I'm doing a budget build in my 4Runner. I am only concerned with sound quality and have a very limited budget for this project. It is also kind of a tinkering experiment. For any newbs reading this, you can achieve good sound quality on a budget. You just have to understand there are compromises. You also have to be willing to experiment and do more DIY fabrication. In my case, I'm using home audio drivers. Car audio drivers are generally designed with the environment in mind. The noise floor in a vehicle is much higher than the home listening environment. The acoustical properties of a car are also very detrimental to the audio system. Also moisture mitigation and mounting, etc... I'm going into this knowing I will not have the output levels that higher end car audio speakers have. I have no desire to compete, I just want my music to sound good. I can shoot for 90% of the sound quality but may only have half the output. In my case, that's fine since the OEM system has almost enough output, it just sucks doing it.
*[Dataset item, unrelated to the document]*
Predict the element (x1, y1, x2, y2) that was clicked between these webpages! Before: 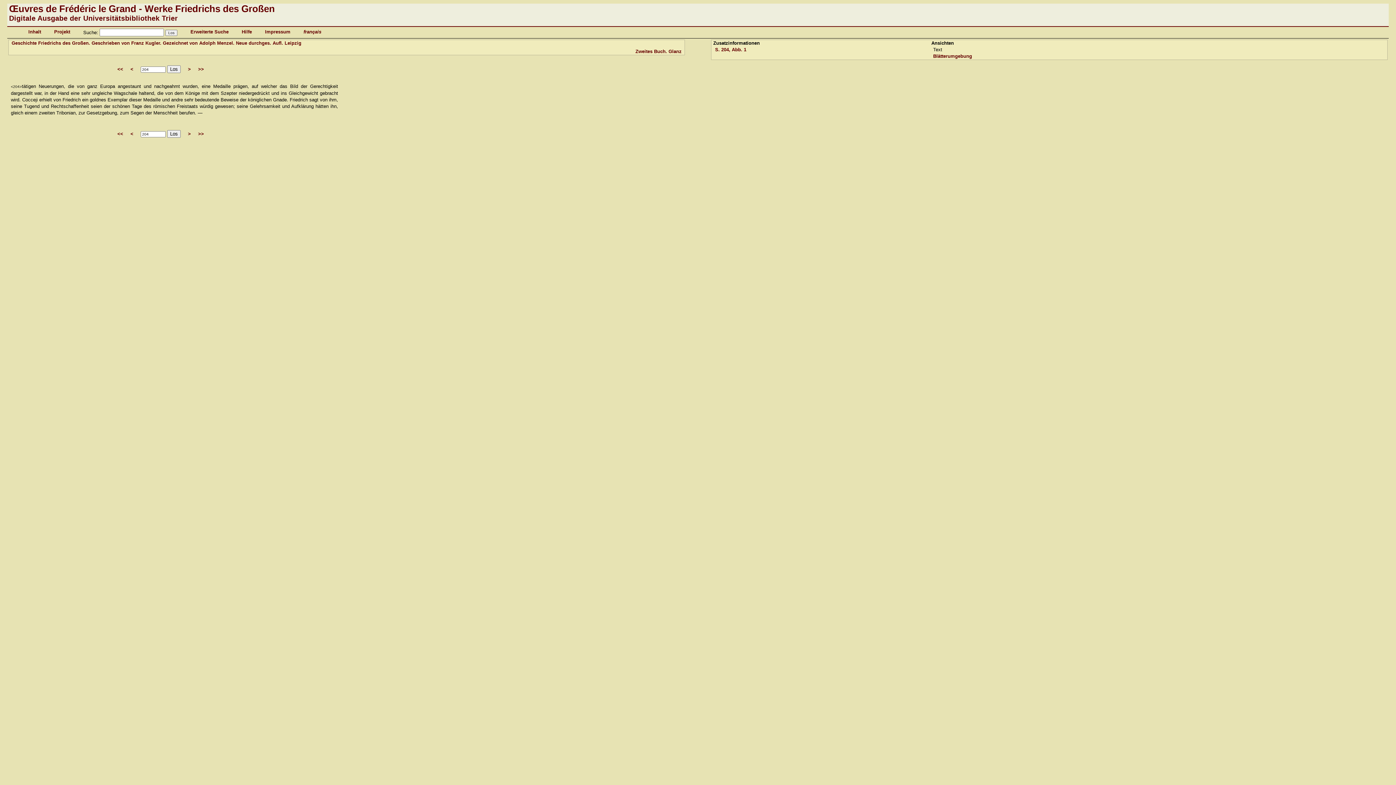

I tend to use things I have lying around and will also make many changes along the way so my initial speaker installations usually have temporary configurations until I decide exactly what I want. When it comes to aesthetics, I try to make things appear as stock as possible. As you'll see below, I care more about safe transfer of power than I do a flashy car audio fuse holder.
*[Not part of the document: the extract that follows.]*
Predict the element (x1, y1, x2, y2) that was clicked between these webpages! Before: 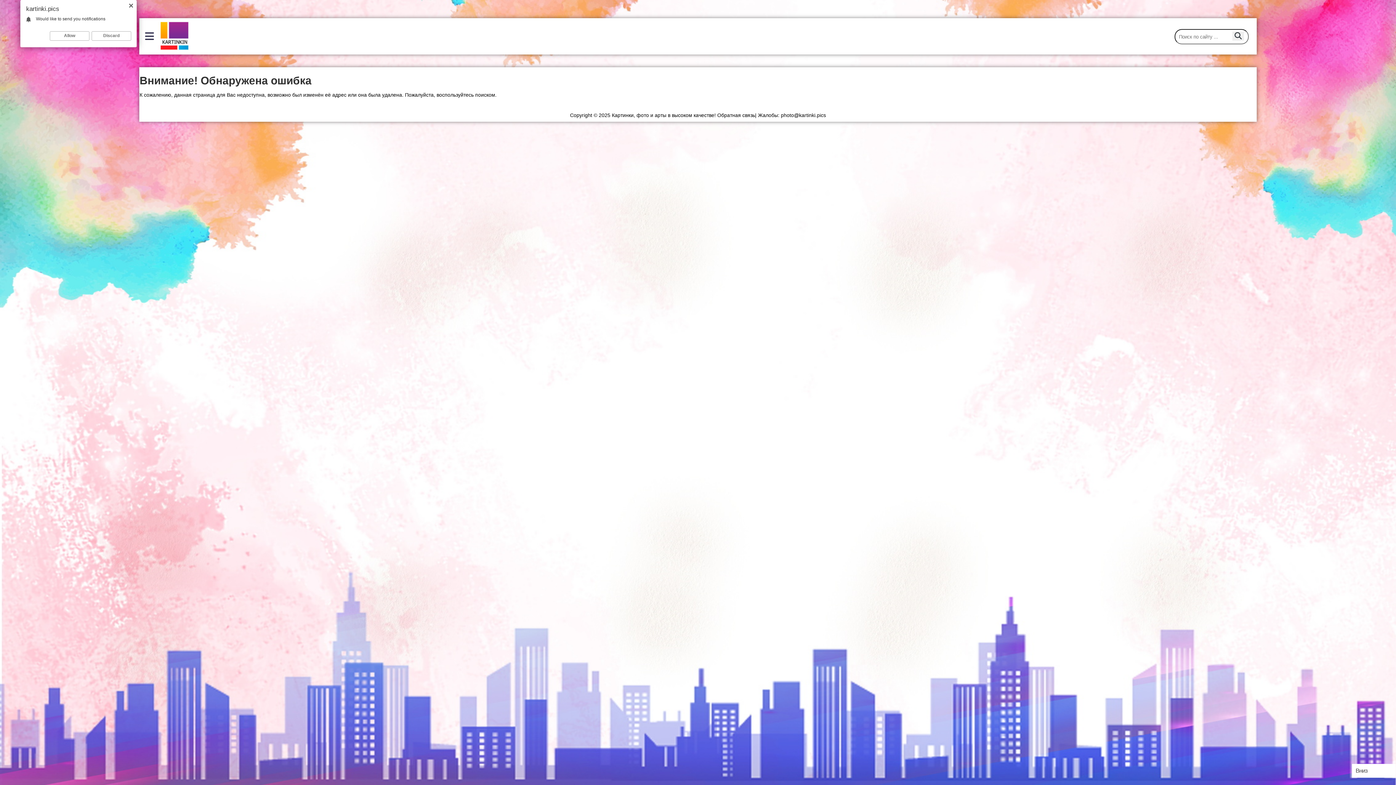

Disconnect the negative battery terminal before working on your system.
There is little to no room right next to the battery so I decided to make a mount using two factory threaded holes on the back side of the fender.
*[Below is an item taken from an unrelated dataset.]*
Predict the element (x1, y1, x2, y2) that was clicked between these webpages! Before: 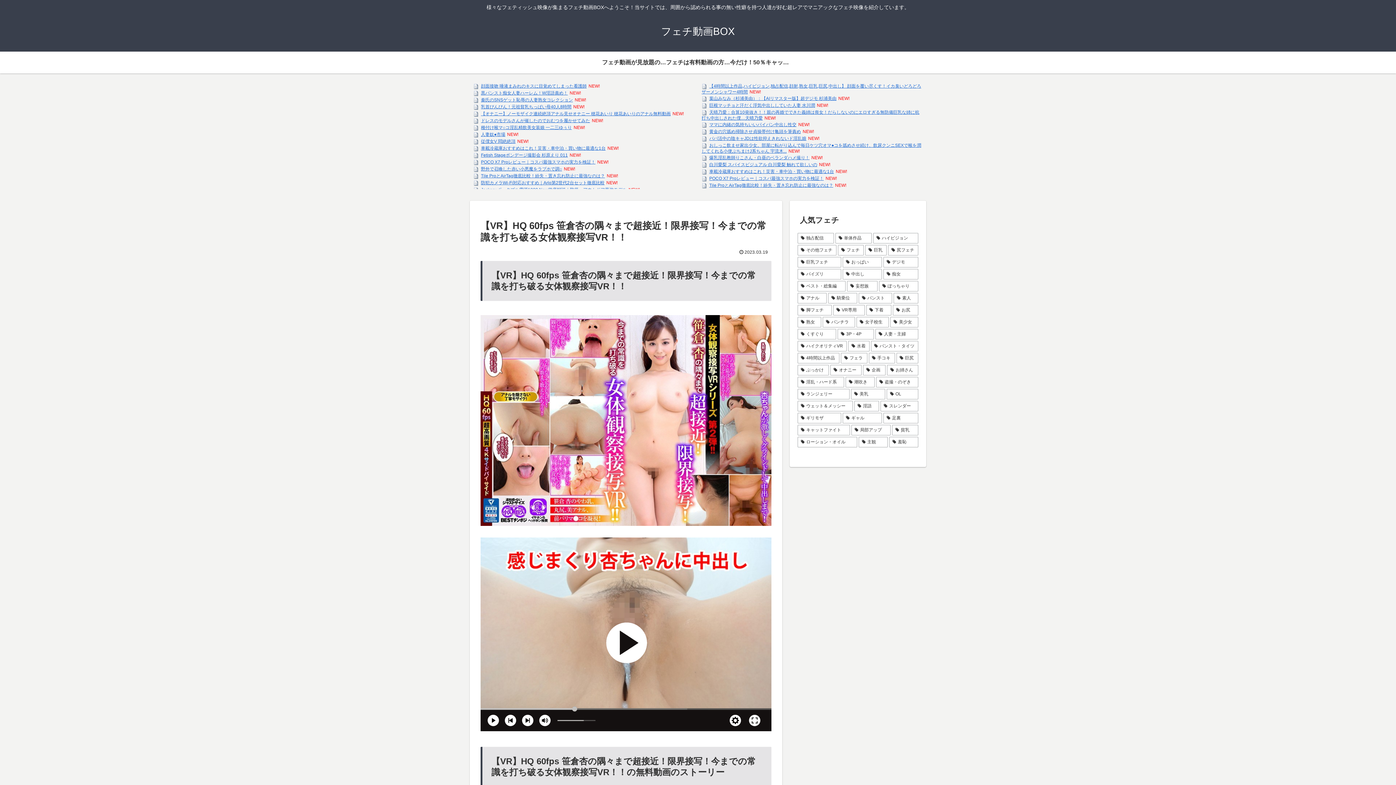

I dug through my miscellaneous screw bin and found some OEM bolts from another vehicle that fit the threaded holes. I also had a piece of plastic from another old project. After trimming to fit around a raised portion of the fender, it was perfect for this application.
For this build I used a Littlefuse mega fuse holder because I had one. They can also be found at some parts stores. https://www.amazon.com/FuseHolder
I don't use the pretty looking car audio fuse holders anymore. In my experience, the plastic becomes brittle over time and the covers of some are designed by kindergarten children. The covers either don't stay on or difficult to remove without breaking. I also don't like the set screw style connections under the hood. I'm sure there may be some nice expensive ones but I'm cheap. I've yet to have a problem with the two units I prefer.
This is another one I like. https://www.amazon.com/Blue-Sea-Systems-Safety-Block/
It is a marine grade unit and has a watertight compartment encasing the fuse. It also has a provision to carry a spare fuse.
I found some 1/4-20 Allen screws that fit the mounting tabs perfectly. I threaded the mounting plate for the screws. They do go through the plate far enough I may install some lock nuts on the bottom but so far they hold nicely.
For this install I used 4 gauge KnuKoncepts Kolossus Fleks Kable. I make my own connections using a hammer crimper in a vice. I keep an assortment of cable lug sizes around because I like them to fit around the screw as well as possible. I used two different sized lugs in this build so far. I tinned some copper battery cable ends before attaching them to the cable. I used heavy duty adhesive lined heat shrink at the ends of the cable. This was Tyco heat shrink you can get at Home Depot. Toyota uses flex loom and tends to wrap the entire length with electrical tape. I did the same. I usually make it match theirs but this time I was feeling bold so I used red.
The cable attached to the battery post perfectly and fit under the OEM post cover. You can see in these photos I routed the cable between the battery and power distribution module. Then it routes through the void in the fender. This is why I double wrap may cables. I make every attempt to ensure there are no sharp edges near the cable. Even so, make sure to inspect the outer shell for chaffing after a few miles and continue to inspect periodically after that. There is no protection between the battery and the fuse holder other than the steps you take to ensure a quality install.
The lugs in this fuse holder connect the cable directly to the fuse.
All Buttoned up.
Here you can see I also connected a small section of 4 gauge cable to the OEM ground on the fender. My system may only end up around 500 watts so I'm not really sure it will make a difference but its a good practice.